**WHAT TO DO**.
Please retype exactly the lines from the one containing "Task: Click the RT Octane live viewer icon" through the end of the records, leaving out the pictures.

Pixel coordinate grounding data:
* * * * * * * * *

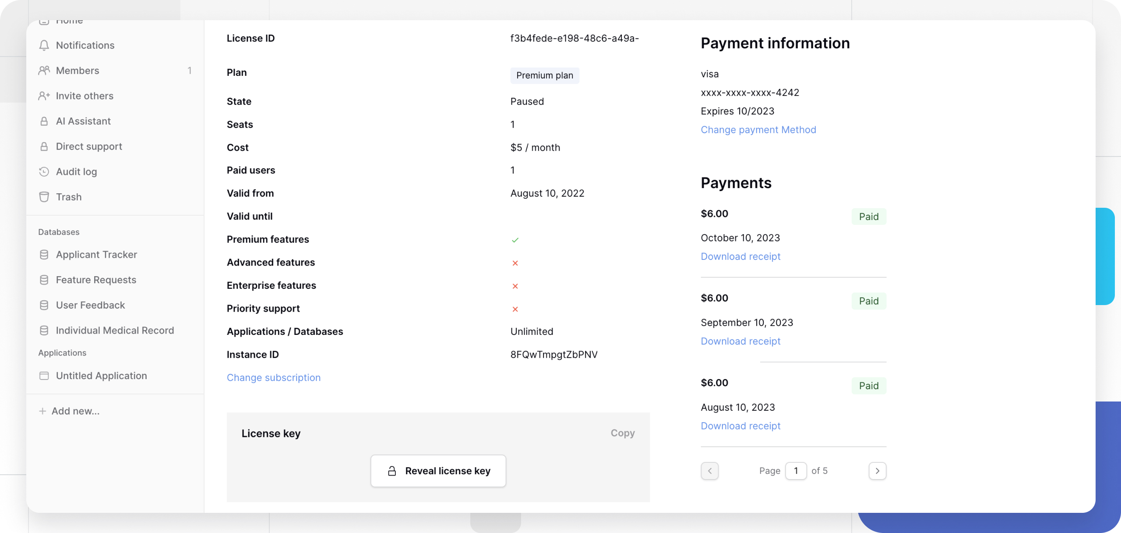The height and width of the screenshot is (533, 1121).
Task: Click the Members people icon
Action: (44, 71)
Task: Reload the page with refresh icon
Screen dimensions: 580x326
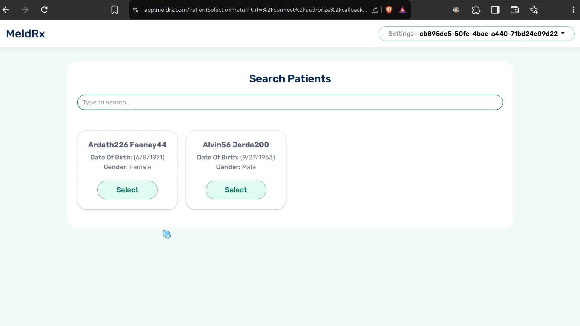Action: 44,10
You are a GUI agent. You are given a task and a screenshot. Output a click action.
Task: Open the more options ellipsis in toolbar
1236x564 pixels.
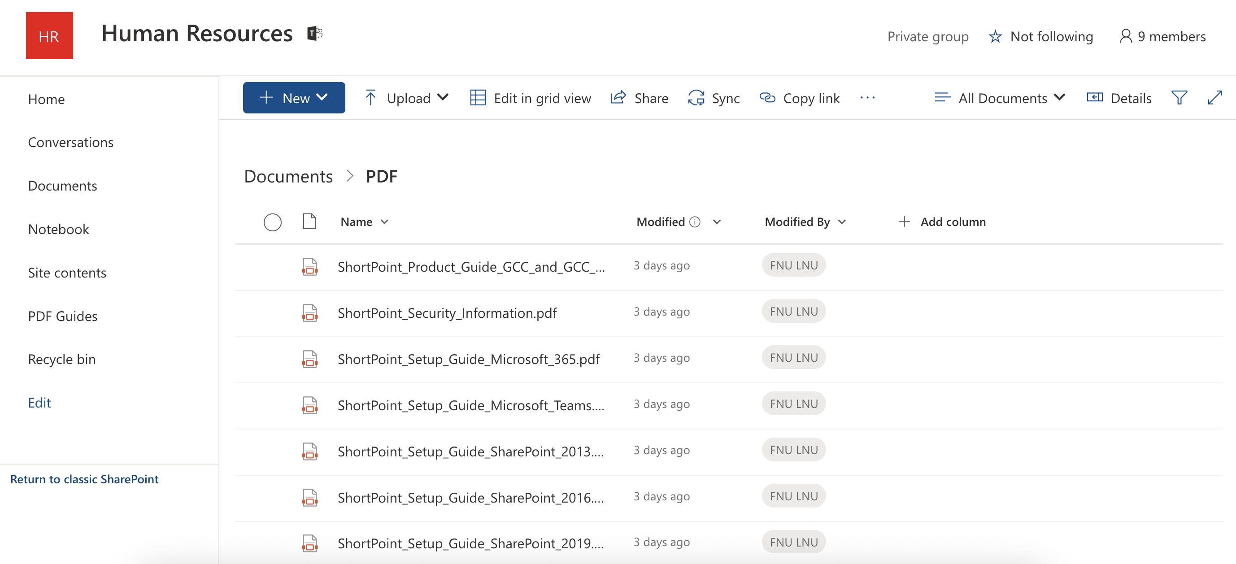[867, 98]
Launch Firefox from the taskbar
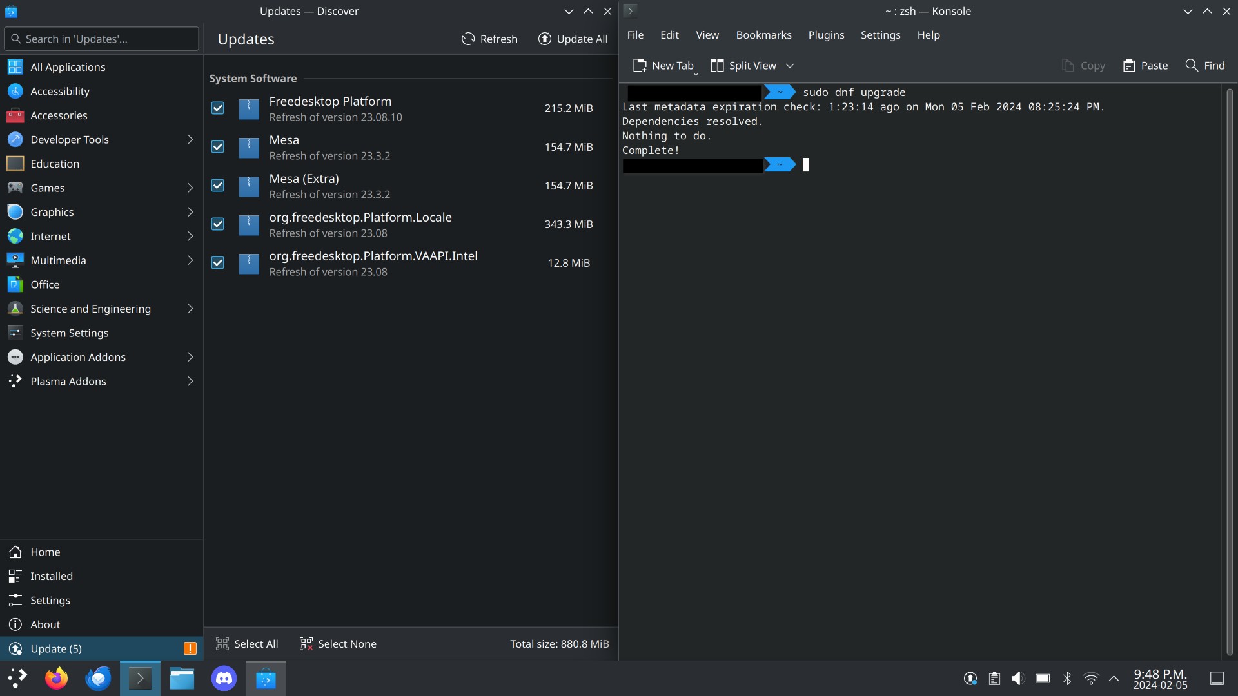The width and height of the screenshot is (1238, 696). click(x=56, y=679)
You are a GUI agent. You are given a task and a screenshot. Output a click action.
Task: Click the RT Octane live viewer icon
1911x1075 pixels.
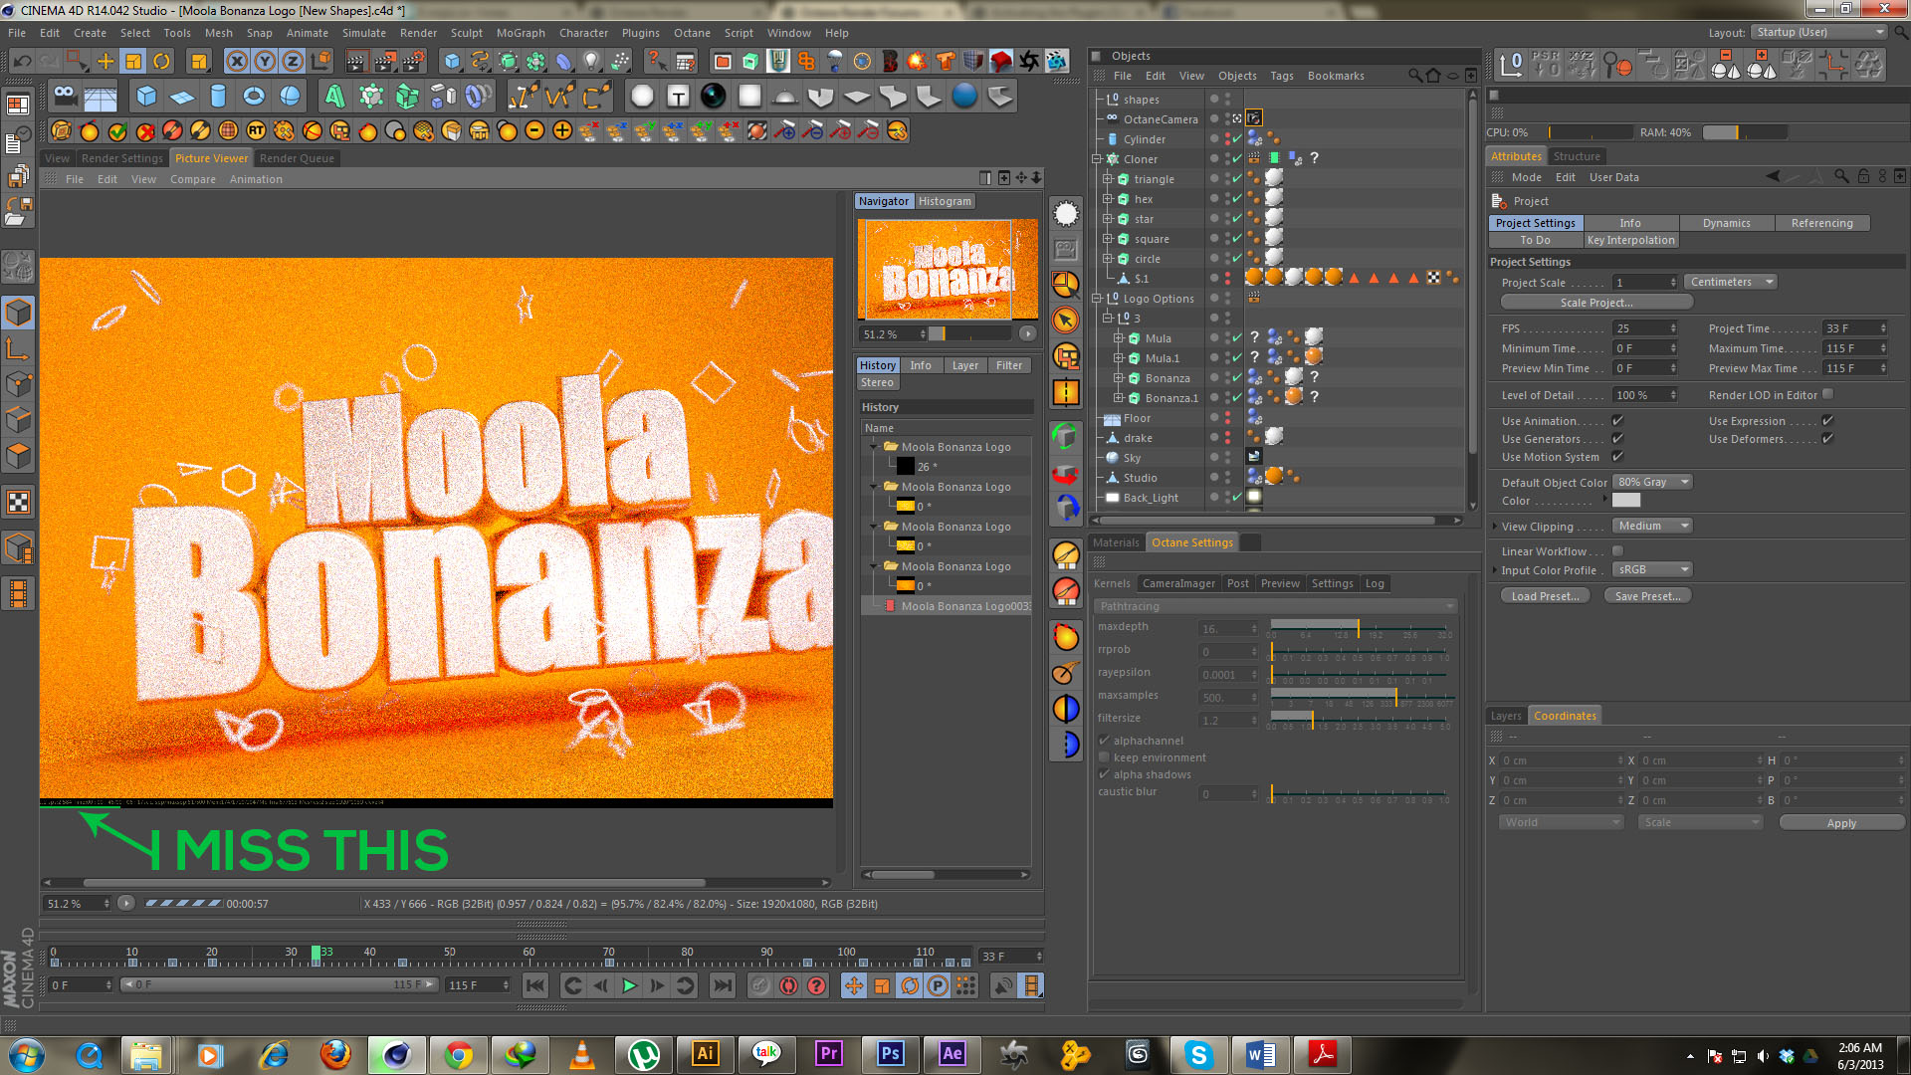tap(256, 130)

* * * * * * * * *

**SOLUTION BELOW**.
Task: Click the RT Octane live viewer icon
1911x1075 pixels.
tap(256, 130)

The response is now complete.